Fig 3. The effective relation between forces and cell shapes in the vertex model can be changed by introducing submodules featuring active regulation and mechanosensitive feedback describing activities at the subcellular scale.

(A) The mechanics in the reference vertex model [23] are governed by an energy function (a phenomenological Hamiltonian) that dictates a linear relation between forces and cell shape (observed e.g., in the ground states or a proliferation-free simulation). To be able to capture realistic tissue morphologies, vertex models are commonly extended to a full simulation framework with components refining the subcellular scales, resulting in effectively nonlinear relations between forces and cell geometry [65]. The subcellular activities include the activation and turnover of cytoskeleton machinery and adhesion proteins, the relaying of mechanical signals through mechanotransduction molecules, the modulation of mechanical forces by the spatiotemporal dynamics of signaling pathways, and the activation and deactivation of genetic programs instructing protein synthesis. (B) Examples of submodules that actively regulate quantities are strain-dependent remodeling of the target edge length, edge length-dependent active tension, or strain-dependent remodeling of the density of a biomolecule, e.g., myosin. In systems with mechanosensitive feedback, these remodeled quantities are usually interdependent and formulated as coupled differential equations.

Fig 4. Dynamical phase diagrams describing a solid to fluid transition in various extended vertex models.

(A) Average vertex coordination number (from $\overline{z}=3$ to $\overline{z}=6$) against target cell shape p₀ in a model with active T1 transitions [120]; (B) alignment of cell shape against average measured cell shape $\overline{p}$ in an anisotropic tension model [10]; (C) Gaussian curvature against target cell shape in a vertex model restricted to a sphere (positive curvature) or hyperbolic disk (negative curvature) [121,122]; (D) alignment rate of cell polarity against traction forces in a traction force model on a spherical surface [118]. Asterisks indicate the critical target cell shape $p_0^{*}=3.81$ or average measured cell shape $\overline{p}=p_0^{*}$) in the reference model [29,39].

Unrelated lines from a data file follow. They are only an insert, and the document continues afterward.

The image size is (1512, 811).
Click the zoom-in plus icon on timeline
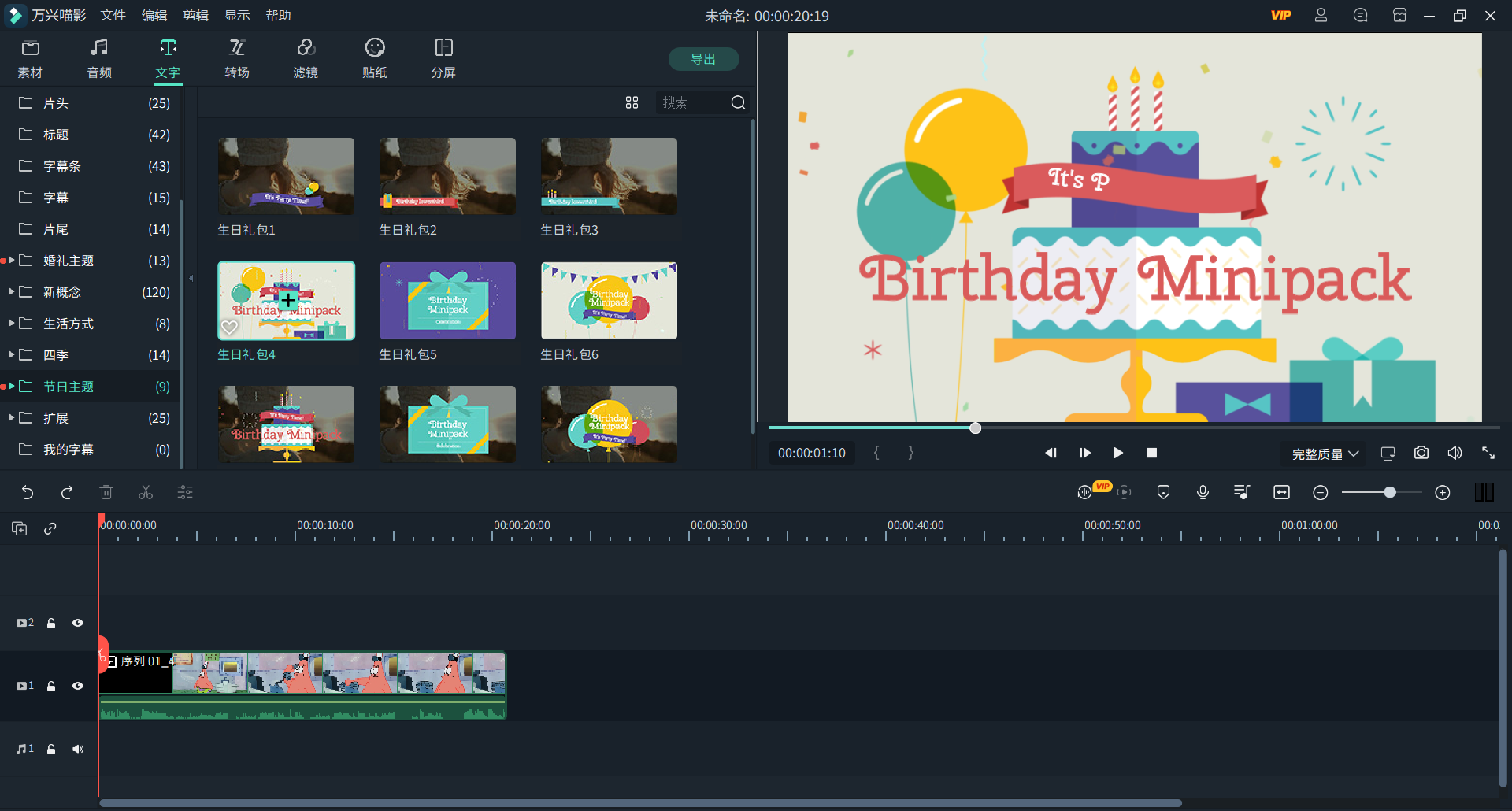click(1442, 492)
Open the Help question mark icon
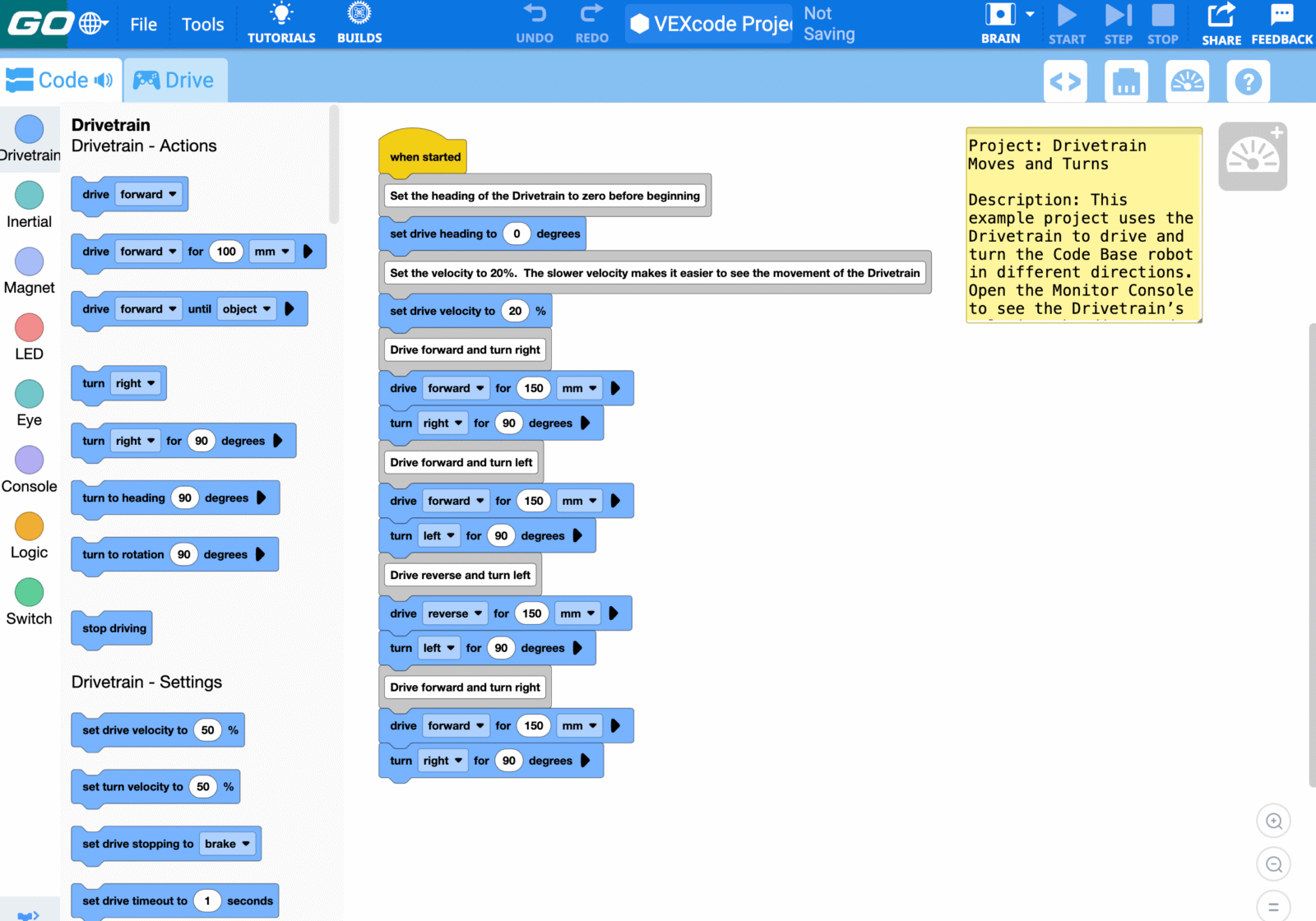The height and width of the screenshot is (921, 1316). coord(1248,81)
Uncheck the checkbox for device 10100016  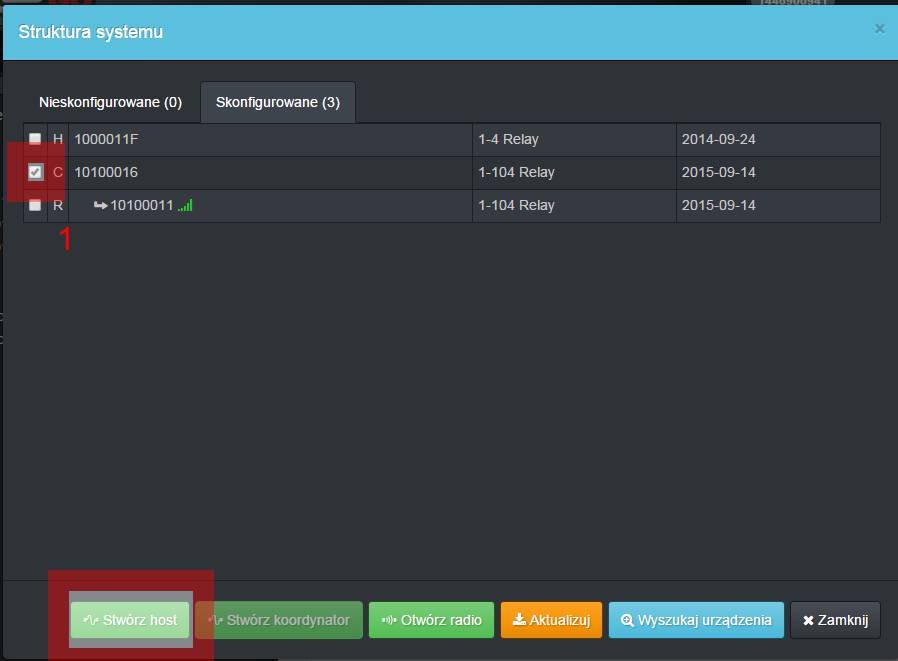coord(35,172)
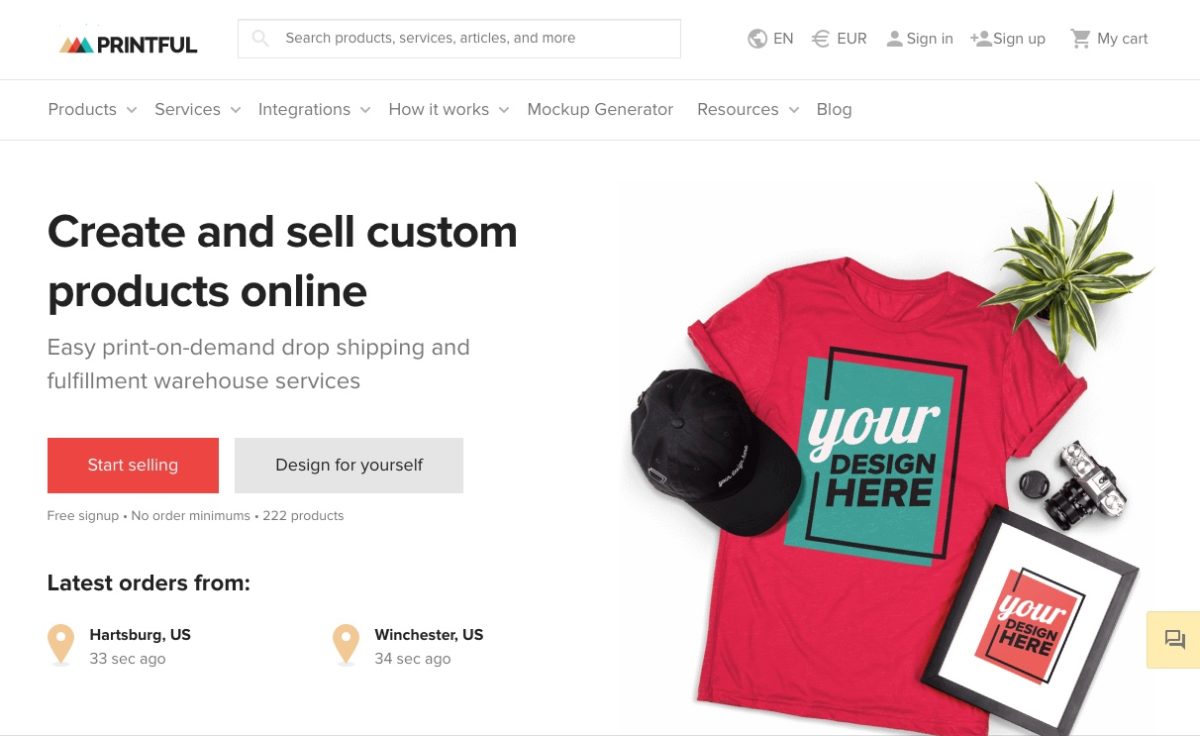
Task: Click the Sign up person-plus icon
Action: coord(979,38)
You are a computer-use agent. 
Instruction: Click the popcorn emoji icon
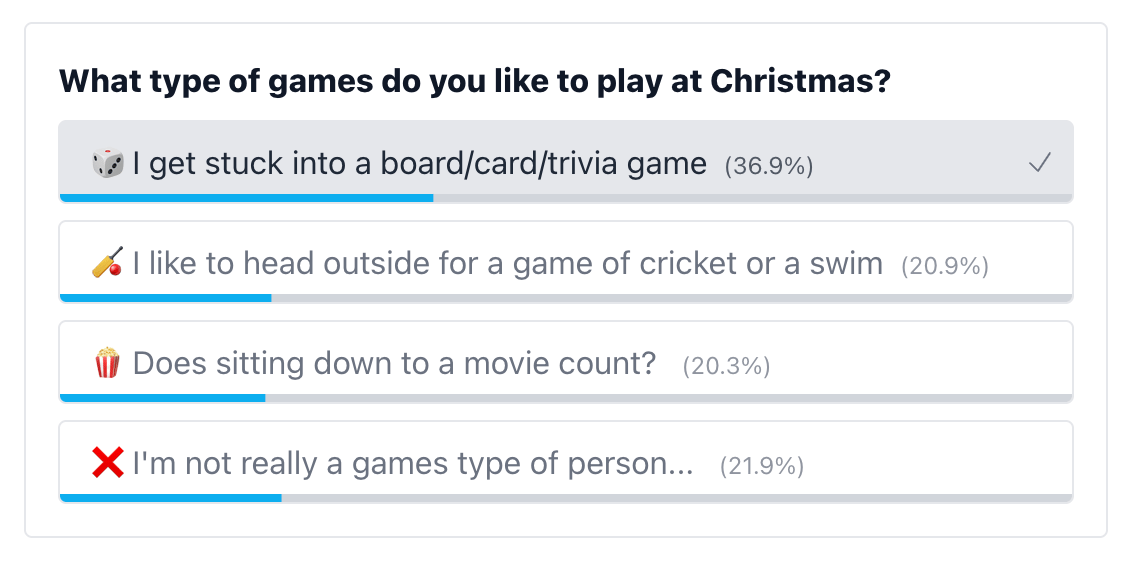coord(107,363)
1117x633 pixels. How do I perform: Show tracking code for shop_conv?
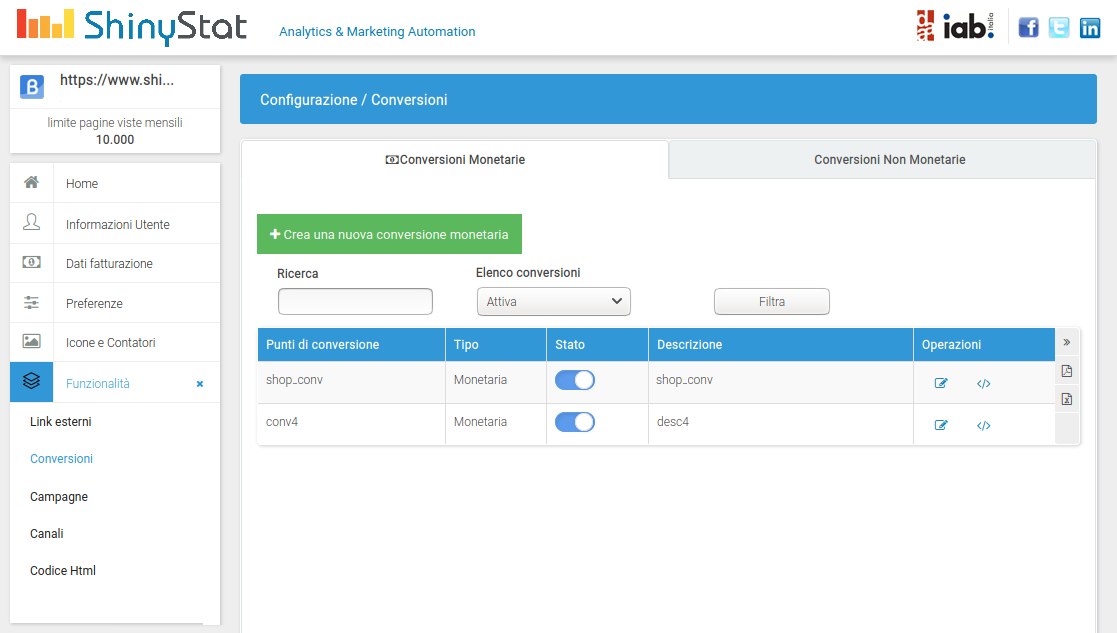tap(983, 384)
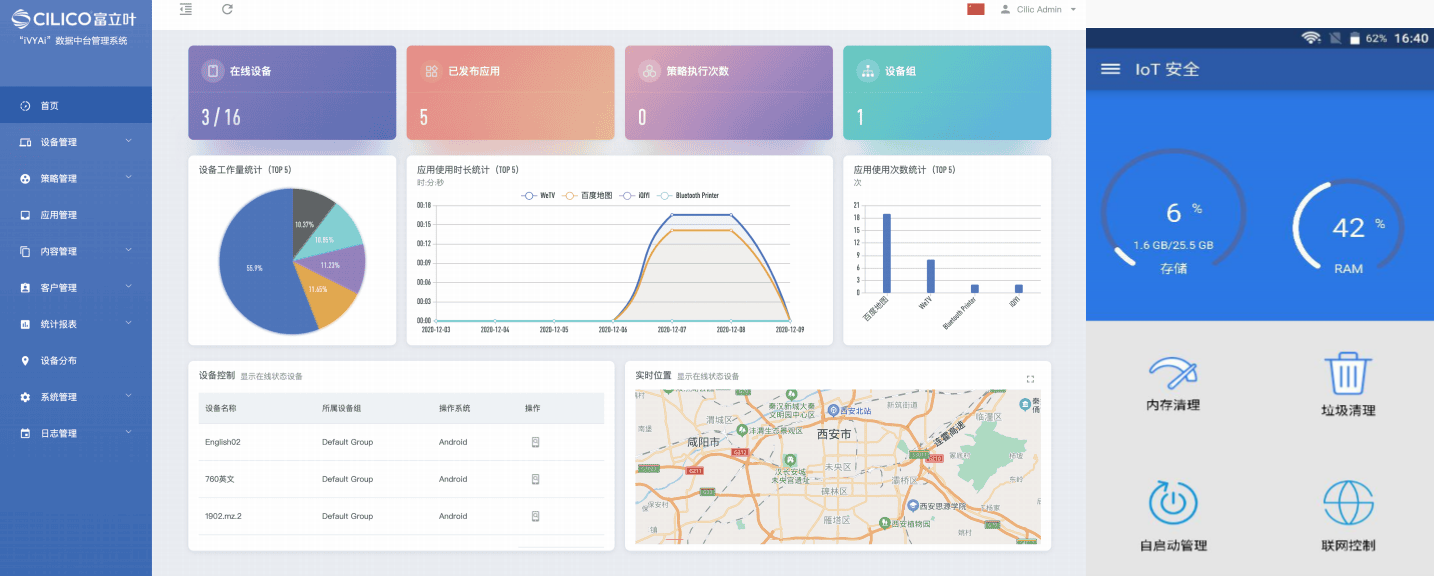Click the Chinese flag language icon
The width and height of the screenshot is (1434, 576).
point(976,9)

Fig 5. Vertex-like models by resolution of cell-cell junction dynamics.

Increasing resolution of cell-cell junctions from left to right: The Voronoi model is a coarse-grained version of the vertex model with cell centers as degrees of freedom and implicit treatment of T1 transitions [125,142,143]; the vertex model as reference [28]; the deformable polygon or N-vertices model resolves the cell cortex by expanding the definition of vertices to a subjunctional flexible chain with explicit adhesion between cell membranes [,,–151]; the apposed cortex adhesion model focuses on adhesion dynamics of cell-cell junctions during topological transitions with viscoelastic continuum cortices adhering to each other by an explicit continuous adhesion energy [152].